Problem statement: Retype every entry exactly, character for character.

______________________________

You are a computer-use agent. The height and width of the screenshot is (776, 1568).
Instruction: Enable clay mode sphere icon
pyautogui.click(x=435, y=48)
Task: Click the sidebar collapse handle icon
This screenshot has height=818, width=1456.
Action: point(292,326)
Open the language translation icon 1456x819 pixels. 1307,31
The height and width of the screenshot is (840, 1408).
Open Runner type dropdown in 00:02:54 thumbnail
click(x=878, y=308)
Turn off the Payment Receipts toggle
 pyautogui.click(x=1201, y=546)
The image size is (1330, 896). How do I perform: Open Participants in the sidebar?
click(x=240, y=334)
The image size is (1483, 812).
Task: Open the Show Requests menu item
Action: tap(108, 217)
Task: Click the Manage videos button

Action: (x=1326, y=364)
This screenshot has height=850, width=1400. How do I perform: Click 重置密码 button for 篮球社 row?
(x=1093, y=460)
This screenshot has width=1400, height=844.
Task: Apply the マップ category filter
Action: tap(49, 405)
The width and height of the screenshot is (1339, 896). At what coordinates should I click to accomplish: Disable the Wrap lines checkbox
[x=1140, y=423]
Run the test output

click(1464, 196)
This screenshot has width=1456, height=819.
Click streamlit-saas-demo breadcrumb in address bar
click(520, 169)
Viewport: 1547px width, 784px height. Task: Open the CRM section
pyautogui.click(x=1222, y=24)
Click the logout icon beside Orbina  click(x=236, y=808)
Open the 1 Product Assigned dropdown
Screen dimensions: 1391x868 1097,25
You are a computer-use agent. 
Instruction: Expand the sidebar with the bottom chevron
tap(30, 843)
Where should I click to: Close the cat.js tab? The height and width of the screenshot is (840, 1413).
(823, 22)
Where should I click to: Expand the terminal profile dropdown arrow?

______________________________

Solution for this problem:
You are a computer-use agent. The height and width of the screenshot is (776, 1568).
Instruction: Enable clay mode sphere icon
pyautogui.click(x=435, y=48)
Task: Click the sidebar collapse handle icon
This screenshot has height=818, width=1456.
Action: point(292,326)
Open the language translation icon 1456x819 pixels. 1307,31
The height and width of the screenshot is (840, 1408).
Open Runner type dropdown in 00:02:54 thumbnail
click(x=878, y=308)
Turn off the Payment Receipts toggle
 pyautogui.click(x=1201, y=546)
The image size is (1330, 896). How do I perform: Open Participants in the sidebar?
click(x=240, y=334)
The image size is (1483, 812).
Task: Open the Show Requests menu item
Action: tap(108, 217)
Task: Click the Manage videos button

Action: (x=1326, y=364)
This screenshot has height=850, width=1400. How do I perform: Click 重置密码 button for 篮球社 row?
(x=1093, y=460)
This screenshot has width=1400, height=844.
Task: Apply the マップ category filter
Action: tap(49, 405)
The width and height of the screenshot is (1339, 896). At what coordinates should I click to accomplish: Disable the Wrap lines checkbox
[x=1140, y=423]
Run the test output

click(1464, 196)
This screenshot has width=1456, height=819.
Click streamlit-saas-demo breadcrumb in address bar
click(520, 169)
Viewport: 1547px width, 784px height. Task: Open the CRM section
pyautogui.click(x=1222, y=24)
Click the logout icon beside Orbina  click(x=236, y=808)
Open the 1 Product Assigned dropdown
Screen dimensions: 1391x868 1097,25
You are a computer-use agent. 
Instruction: Expand the sidebar with the bottom chevron
tap(30, 843)
Where should I click to: Close the cat.js tab? The height and width of the screenshot is (840, 1413).
(823, 22)
Where should I click to: Expand the terminal profile dropdown arrow?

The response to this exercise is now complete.